How to Build a Better Marketing Calendar

Calander with pencil.

I am a firm believer that every company needs a marketing calendar and should share it companywide.

A marketing calendar is a great communication device for your marketing team, sales reps, and company management. The marketing calendar also informs the marketing budget helping you to plan for expenses in advance.

Save the Date

Start by gathering the dates of all known events and deadlines. Just pencil them in on a paper calendar. You’ll be adding a lot of detail and moving things around so I recommend paper and pencil for now. Save your favorite calendar app for later.

Your company may have an annual customer appreciation golf outing—put it on the calendar. How about trade shows or conventions? Industry events are usually held around the same time every year.  Write those down, too.

Next, move on to contract obligations. Are you committed to publications? Activities like case study or white paper placement for online or print outlets have specific deadlines. Consider any speaking engagements, social media posting, podcasts or guest blogging. Make sure these dates are recorded on your marketing calendar.
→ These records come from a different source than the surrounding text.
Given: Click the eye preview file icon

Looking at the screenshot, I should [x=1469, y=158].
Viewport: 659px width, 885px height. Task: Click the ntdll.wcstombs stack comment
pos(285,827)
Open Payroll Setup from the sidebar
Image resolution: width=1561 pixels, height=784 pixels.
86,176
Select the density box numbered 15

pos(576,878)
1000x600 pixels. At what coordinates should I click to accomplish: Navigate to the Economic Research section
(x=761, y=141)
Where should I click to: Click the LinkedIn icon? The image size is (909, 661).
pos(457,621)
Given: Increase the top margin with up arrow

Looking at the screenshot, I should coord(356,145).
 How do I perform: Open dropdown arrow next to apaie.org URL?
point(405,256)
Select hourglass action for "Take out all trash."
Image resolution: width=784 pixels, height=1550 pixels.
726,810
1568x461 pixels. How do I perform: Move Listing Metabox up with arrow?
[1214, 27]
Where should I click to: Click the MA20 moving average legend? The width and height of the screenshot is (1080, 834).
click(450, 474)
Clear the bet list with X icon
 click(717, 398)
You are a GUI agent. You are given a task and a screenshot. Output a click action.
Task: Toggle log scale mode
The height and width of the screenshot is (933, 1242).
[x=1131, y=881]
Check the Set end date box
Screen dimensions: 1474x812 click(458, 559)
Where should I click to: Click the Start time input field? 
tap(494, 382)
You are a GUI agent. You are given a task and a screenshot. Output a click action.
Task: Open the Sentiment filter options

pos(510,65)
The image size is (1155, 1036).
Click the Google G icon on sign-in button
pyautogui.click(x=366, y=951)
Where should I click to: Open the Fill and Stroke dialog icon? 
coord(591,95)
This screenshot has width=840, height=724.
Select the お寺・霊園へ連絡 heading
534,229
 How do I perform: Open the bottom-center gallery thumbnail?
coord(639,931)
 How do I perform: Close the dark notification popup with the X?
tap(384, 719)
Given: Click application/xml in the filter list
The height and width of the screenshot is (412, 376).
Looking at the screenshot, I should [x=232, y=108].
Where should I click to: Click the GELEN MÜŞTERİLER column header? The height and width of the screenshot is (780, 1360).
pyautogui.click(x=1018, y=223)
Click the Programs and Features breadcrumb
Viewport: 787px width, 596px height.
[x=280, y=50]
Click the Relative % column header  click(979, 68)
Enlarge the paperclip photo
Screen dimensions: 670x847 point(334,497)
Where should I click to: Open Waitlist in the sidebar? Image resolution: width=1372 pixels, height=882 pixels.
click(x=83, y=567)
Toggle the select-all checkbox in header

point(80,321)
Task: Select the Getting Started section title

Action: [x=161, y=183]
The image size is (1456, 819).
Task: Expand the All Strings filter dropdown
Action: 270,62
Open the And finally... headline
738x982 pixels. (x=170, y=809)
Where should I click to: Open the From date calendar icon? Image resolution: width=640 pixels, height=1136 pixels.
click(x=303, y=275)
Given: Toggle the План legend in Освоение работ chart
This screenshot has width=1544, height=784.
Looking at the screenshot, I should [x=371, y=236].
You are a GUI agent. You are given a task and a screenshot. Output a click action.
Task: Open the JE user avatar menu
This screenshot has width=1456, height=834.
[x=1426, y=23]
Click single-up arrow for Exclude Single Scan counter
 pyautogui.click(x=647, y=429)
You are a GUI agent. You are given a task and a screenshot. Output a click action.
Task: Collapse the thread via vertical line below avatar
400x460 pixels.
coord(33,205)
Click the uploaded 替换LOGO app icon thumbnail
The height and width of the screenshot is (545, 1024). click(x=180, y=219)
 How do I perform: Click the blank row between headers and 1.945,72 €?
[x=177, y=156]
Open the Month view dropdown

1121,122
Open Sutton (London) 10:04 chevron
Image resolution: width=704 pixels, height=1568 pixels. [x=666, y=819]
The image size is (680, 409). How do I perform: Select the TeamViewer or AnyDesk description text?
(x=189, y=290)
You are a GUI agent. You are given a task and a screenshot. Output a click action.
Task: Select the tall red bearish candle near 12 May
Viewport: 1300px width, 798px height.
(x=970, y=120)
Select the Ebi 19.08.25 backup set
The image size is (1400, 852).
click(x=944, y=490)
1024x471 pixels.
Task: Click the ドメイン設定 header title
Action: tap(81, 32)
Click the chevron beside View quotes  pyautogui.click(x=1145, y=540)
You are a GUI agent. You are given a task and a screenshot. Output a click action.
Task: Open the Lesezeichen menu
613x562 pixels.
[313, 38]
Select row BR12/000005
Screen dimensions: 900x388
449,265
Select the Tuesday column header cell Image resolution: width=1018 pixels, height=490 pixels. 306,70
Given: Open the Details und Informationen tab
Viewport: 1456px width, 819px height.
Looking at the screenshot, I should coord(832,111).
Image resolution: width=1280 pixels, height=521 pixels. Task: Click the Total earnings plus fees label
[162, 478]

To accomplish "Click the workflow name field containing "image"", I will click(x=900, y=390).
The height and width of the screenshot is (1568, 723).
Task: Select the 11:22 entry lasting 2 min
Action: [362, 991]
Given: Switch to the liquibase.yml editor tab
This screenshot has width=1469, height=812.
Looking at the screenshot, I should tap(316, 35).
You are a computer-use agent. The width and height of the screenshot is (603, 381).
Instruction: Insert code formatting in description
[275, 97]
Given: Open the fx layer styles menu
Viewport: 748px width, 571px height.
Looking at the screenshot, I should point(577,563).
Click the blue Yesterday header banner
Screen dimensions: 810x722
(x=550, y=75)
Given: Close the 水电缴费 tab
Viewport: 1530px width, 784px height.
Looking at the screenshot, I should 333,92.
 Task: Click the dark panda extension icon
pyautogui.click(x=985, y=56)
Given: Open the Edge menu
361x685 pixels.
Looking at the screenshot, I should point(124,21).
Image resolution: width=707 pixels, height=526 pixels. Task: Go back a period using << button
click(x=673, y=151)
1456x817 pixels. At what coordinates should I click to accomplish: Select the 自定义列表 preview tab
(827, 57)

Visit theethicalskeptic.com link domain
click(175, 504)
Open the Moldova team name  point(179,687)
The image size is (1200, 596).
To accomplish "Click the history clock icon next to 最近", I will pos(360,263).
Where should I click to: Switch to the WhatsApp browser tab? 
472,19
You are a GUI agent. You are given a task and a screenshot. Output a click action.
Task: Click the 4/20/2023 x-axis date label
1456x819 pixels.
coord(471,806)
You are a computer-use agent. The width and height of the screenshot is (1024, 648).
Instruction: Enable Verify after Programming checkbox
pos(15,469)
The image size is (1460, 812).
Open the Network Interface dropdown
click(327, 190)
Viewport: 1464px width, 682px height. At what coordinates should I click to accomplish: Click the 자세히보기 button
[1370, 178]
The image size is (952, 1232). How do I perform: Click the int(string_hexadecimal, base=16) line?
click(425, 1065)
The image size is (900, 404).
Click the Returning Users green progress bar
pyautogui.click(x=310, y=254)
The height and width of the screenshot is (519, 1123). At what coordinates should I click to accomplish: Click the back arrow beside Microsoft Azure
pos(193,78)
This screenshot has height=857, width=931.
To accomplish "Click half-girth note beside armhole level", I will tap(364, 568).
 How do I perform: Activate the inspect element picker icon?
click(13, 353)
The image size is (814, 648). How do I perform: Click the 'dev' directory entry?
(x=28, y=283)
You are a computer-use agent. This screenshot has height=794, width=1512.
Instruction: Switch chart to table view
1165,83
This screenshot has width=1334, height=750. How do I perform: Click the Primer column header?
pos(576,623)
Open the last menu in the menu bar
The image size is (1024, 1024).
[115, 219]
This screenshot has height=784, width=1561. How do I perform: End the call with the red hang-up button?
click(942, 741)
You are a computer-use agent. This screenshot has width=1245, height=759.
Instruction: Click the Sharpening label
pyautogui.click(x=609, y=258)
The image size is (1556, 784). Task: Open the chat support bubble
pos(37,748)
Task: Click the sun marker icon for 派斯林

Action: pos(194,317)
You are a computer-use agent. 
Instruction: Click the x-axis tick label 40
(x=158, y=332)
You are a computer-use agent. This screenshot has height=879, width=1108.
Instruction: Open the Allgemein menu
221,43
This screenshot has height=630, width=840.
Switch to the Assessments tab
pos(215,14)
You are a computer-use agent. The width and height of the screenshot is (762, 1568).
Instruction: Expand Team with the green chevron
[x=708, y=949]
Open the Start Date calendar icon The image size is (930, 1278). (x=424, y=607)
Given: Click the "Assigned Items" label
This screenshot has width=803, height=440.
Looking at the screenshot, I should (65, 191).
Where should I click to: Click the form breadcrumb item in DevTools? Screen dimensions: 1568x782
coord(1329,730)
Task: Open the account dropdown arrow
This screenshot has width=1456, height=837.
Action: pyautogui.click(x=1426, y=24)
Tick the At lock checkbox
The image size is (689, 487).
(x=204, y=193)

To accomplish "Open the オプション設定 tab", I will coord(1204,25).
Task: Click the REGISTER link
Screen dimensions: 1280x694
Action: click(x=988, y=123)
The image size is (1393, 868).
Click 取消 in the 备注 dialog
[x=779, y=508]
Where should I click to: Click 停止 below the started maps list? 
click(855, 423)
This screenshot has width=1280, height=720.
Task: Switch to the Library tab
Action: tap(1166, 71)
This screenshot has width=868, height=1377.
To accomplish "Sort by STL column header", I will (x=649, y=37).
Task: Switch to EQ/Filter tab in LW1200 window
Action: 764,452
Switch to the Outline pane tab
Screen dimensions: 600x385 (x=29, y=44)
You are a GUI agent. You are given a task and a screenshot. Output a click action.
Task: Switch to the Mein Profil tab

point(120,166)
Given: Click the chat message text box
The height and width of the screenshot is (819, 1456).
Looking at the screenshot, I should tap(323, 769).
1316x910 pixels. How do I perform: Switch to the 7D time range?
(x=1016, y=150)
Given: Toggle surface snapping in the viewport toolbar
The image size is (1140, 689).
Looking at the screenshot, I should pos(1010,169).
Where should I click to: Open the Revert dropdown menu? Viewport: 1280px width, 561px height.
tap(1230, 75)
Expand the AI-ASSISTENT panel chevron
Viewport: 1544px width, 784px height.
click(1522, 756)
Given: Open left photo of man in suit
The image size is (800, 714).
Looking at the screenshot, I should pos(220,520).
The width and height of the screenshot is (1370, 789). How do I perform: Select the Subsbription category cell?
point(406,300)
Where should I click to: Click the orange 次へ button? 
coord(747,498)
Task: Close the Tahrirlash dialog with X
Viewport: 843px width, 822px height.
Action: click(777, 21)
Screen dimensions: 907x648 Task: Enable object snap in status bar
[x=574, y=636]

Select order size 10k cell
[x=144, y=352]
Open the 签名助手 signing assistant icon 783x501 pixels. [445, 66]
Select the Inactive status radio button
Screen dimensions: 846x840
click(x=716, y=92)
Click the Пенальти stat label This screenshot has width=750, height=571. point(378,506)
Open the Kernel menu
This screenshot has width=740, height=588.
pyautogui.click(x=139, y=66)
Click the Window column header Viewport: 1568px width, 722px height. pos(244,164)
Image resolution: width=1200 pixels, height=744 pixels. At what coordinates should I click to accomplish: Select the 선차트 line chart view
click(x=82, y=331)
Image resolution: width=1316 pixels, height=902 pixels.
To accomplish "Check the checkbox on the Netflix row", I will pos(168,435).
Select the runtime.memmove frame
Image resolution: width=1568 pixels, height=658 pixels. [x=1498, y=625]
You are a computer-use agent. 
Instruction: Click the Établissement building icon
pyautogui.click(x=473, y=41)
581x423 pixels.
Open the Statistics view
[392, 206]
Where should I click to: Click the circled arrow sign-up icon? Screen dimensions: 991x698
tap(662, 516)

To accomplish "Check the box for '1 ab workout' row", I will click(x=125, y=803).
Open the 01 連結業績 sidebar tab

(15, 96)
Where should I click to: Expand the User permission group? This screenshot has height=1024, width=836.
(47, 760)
This exercise may stir up some great ideas for marketing opportunities that you haven’t tapped into yet. Capture these activities as a “maybe” and research them further.

The end result is a broad view of all activities and drill down capabilities to ensure consistent branding and on-message tools and promotions.

What About Lead Time?

Lead time is important to remember. You are often working months and even years ahead of an actual “go-live” or publication date. Contracts are usually involved and stipulate cutoff dates.

For example, if you want to book a speaking engagement,  start with the date of the presentation and work backwards for your significant activities like these dates:

5.  Your final presentation is due a week before the conference.
4.  You need to do a dry run to practice.
3.  A graphic designer does design and layout.
2.  Content needs to be researched and written.
1.  The speaker proposal and outline must be written and submitted.

Know payment terms and deadlines and put them on the calendar.  Payment terms are specified in number of days before or after the event or deadline. Some vendors want payment in full before the event happens.

Stay on top of those dates so you are not stressed out and making poor decisions at the last minute.

The Marketing Calendar Visual

I work with clients in their planning cycle and use this calendaring exercise as the foundation of a marketing budget.

Once I have a rough draft of the marketing calendar, I involve other stakeholders to get their input. To get the most out of the exercise,  use the following process in a working session with your team:

  1. Grab a flipchart and some markers. You’ll need a page for each month of the year.
  2. Write the name of the month at the top of the page.
  3. Draw a horizontal line half way down each page to divide it into two sections.
  4. Write Execute in the top half and Plan in the bottom half.
  5. Fill in the chart for each month with the information and deadlines you have.
  6. Ask for input from your team of stakeholders to fill in any missing information.

In the Execute section, create a bulleted list of all the activities that must be completed and delivered that month.

In the Plan section, create a bulleted list of all the activities that require resources, contracts, payment, and decisions that month.

This sounds so simple but beware. When done properly this can take considerable time and input from other stakeholders. It’s worth the effort. Here’s just a few benefits:

  • You can spot resource overlap or gaps.
  • Your team will understand the scope of activities and timing.
  • You’ll uncover unknown expectations.
  • Interdepartmental needs will surface and be identified.
  • Communication and buy-in will improve.

What’s Next?

Take a look at the information you have compiled. Do you see any patterns or cycles in the activity?  Pay attention. Think about how activities align with the company’s business plan or goals.  Marketing activities should be leading sales activity—not at the same time, or worse, after the fact.

Congratulations! You’ve finished creating your marketing calendar. Now consider the expense of the activities you have defined and detailed. This information provides some great forecasting data for creating an annual budget.